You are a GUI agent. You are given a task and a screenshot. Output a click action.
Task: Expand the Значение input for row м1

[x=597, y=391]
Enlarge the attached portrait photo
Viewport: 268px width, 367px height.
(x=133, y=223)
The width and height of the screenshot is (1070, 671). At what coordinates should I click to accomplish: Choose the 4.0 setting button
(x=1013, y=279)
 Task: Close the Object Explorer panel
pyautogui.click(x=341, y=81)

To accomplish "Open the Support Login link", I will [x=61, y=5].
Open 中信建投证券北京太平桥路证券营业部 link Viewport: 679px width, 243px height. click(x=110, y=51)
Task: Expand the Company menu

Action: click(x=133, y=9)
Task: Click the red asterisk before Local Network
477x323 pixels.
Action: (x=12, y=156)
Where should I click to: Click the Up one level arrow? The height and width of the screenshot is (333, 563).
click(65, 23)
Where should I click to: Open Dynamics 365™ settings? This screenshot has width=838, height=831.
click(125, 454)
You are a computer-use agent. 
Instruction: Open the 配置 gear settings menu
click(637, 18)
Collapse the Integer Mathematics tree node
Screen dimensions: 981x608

+ + + + + + +

REQUIREMENT
Reproduce each line of the material above precisely.

WORKED SOLUTION
You are a GUI agent. You are given a task and a screenshot. Output a click action.
Task: Expand the Значение input for row м1

[x=597, y=391]
Enlarge the attached portrait photo
Viewport: 268px width, 367px height.
(x=133, y=223)
The width and height of the screenshot is (1070, 671). At what coordinates should I click to accomplish: Choose the 4.0 setting button
(x=1013, y=279)
 Task: Close the Object Explorer panel
pyautogui.click(x=341, y=81)

To accomplish "Open the Support Login link", I will [x=61, y=5].
Open 中信建投证券北京太平桥路证券营业部 link Viewport: 679px width, 243px height. click(x=110, y=51)
Task: Expand the Company menu

Action: click(x=133, y=9)
Task: Click the red asterisk before Local Network
477x323 pixels.
Action: (x=12, y=156)
Where should I click to: Click the Up one level arrow? The height and width of the screenshot is (333, 563).
click(65, 23)
Where should I click to: Open Dynamics 365™ settings? This screenshot has width=838, height=831.
click(125, 454)
You are a computer-use agent. 
Instruction: Open the 配置 gear settings menu
click(637, 18)
Collapse the Integer Mathematics tree node
Screen dimensions: 981x608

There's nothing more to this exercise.